* _Problem to work on_: What is needed is an exact copy of the lines in the listing below, from the one with "Viewport: 1556px width, 784px height." up to and including the one with "Given: Select 排行榜 in the category menu", with no other lines.

* _Input material_:
◇ ◇ ◇
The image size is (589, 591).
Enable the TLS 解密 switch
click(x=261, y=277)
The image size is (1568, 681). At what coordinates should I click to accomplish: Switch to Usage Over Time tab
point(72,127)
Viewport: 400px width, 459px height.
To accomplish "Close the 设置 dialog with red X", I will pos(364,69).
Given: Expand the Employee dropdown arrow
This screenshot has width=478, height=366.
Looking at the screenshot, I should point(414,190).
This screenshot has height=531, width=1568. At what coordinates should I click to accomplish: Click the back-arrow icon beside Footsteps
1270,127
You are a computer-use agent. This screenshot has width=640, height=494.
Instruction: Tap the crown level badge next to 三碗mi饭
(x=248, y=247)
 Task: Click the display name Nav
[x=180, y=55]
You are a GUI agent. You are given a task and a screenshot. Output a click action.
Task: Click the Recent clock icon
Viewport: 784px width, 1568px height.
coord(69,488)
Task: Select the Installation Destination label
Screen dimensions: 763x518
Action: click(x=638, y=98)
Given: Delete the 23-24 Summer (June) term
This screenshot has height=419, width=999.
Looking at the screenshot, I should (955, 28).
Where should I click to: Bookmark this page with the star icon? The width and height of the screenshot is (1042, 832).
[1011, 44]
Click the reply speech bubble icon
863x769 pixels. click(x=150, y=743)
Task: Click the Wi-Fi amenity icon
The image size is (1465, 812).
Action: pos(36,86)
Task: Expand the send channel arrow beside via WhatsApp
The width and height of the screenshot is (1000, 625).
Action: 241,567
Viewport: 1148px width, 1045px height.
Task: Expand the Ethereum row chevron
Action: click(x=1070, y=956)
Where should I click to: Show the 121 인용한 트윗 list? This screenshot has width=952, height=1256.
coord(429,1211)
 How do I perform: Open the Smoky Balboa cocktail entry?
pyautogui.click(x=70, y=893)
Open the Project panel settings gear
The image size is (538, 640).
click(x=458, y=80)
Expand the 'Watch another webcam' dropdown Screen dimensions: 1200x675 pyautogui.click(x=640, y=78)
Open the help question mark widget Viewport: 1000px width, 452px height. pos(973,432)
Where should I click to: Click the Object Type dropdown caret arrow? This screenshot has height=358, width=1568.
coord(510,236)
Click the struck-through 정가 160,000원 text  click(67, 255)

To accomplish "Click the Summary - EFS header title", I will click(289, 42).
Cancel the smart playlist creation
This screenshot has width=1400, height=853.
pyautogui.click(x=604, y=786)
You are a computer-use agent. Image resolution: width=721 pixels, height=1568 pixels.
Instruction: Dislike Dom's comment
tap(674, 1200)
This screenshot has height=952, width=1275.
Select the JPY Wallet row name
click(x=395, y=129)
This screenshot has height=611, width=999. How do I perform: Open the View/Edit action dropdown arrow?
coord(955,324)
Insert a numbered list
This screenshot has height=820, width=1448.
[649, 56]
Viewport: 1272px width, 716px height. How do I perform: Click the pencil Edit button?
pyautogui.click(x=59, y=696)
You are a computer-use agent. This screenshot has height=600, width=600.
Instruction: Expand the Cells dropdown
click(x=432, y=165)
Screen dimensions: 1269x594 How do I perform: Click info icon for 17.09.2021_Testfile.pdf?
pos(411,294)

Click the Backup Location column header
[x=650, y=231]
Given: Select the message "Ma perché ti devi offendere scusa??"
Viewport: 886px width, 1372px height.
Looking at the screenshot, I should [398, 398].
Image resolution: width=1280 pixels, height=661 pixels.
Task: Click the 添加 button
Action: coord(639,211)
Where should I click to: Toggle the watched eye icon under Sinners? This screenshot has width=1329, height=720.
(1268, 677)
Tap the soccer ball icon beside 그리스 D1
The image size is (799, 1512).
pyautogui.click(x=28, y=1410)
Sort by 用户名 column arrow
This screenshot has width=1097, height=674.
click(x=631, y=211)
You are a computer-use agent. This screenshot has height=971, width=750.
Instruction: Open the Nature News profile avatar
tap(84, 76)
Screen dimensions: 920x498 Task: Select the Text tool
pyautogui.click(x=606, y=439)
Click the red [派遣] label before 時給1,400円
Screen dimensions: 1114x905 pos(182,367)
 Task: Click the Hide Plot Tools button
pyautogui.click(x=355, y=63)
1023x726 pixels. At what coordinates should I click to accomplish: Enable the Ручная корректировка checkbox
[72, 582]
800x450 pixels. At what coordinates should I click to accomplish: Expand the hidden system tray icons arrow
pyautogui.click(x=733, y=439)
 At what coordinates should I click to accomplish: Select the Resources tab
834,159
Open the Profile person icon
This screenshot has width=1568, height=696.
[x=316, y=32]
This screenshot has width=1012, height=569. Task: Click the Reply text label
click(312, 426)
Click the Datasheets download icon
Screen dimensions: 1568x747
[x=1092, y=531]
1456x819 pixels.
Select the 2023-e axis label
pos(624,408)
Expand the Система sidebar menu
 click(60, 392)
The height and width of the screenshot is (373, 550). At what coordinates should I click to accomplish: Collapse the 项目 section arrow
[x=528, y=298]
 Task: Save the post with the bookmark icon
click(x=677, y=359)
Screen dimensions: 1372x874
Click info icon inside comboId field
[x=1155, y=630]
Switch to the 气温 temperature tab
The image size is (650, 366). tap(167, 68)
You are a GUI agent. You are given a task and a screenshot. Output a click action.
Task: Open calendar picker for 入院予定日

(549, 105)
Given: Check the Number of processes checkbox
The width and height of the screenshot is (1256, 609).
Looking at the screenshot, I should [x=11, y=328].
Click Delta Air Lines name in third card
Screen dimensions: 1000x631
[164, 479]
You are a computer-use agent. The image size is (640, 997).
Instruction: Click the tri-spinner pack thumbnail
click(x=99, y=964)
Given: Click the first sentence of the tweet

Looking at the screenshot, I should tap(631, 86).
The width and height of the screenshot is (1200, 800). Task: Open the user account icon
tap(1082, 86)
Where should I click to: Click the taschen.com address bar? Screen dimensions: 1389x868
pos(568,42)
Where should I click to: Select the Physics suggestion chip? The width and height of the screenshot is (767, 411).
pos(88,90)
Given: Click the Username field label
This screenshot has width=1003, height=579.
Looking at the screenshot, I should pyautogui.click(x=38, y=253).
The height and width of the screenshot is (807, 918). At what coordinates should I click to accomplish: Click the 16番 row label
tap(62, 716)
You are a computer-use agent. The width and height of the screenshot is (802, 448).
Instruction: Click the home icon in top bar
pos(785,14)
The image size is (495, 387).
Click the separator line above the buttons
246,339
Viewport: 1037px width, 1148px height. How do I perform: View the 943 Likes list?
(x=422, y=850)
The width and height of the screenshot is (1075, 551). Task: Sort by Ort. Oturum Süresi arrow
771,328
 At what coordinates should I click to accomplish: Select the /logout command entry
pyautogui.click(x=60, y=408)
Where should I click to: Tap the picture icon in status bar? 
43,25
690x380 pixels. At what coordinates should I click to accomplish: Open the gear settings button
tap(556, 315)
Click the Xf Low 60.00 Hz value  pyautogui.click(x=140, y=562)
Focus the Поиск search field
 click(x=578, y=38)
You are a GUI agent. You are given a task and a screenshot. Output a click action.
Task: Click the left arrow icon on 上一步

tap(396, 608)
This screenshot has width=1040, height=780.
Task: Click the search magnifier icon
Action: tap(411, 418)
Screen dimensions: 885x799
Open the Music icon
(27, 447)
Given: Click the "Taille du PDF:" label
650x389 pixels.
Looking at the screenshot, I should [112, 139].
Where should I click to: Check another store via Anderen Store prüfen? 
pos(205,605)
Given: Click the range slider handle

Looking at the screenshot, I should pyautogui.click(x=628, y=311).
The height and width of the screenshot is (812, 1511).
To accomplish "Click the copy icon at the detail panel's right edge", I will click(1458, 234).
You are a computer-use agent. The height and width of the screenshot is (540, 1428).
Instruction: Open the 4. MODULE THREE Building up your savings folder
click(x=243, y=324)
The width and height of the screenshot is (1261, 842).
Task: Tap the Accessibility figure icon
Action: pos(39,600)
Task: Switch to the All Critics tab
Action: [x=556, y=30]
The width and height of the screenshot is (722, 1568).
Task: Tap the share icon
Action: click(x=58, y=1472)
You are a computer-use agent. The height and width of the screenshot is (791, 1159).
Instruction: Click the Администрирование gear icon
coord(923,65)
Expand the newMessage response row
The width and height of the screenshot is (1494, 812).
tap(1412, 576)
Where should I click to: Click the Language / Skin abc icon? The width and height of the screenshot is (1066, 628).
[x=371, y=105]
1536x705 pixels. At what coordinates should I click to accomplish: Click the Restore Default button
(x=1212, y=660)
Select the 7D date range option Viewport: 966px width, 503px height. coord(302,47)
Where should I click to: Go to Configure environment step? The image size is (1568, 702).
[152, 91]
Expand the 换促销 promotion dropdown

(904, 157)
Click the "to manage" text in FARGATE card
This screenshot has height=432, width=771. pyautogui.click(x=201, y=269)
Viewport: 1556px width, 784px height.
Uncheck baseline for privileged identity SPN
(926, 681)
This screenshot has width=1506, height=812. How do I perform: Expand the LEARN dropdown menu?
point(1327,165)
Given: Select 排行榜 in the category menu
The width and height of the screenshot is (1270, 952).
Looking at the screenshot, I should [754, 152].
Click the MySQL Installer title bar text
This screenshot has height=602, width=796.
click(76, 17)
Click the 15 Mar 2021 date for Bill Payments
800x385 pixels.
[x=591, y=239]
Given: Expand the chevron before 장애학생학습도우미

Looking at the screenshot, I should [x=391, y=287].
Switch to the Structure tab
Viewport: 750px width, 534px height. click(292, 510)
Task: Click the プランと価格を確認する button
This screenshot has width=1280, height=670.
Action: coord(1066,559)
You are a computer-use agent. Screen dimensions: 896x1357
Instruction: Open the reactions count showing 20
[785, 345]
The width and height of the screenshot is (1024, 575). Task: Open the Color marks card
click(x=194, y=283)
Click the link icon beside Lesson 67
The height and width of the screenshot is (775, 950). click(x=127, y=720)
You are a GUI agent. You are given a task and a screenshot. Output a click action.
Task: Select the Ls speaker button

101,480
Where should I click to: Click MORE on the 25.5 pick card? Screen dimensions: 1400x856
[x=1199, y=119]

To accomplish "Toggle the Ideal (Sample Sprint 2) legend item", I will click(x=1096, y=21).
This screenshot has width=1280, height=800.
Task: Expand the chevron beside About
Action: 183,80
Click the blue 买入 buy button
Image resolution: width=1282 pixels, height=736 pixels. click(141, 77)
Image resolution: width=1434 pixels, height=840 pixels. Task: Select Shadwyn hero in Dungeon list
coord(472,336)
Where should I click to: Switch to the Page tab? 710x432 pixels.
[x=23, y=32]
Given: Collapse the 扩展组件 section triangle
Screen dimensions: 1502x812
◇ ◇ ◇
* _Expected output_:
Viewport: 1556px width, 784px height.
Uncheck baseline for privileged identity SPN
(926, 681)
This screenshot has width=1506, height=812. How do I perform: Expand the LEARN dropdown menu?
point(1327,165)
Given: Select 排行榜 in the category menu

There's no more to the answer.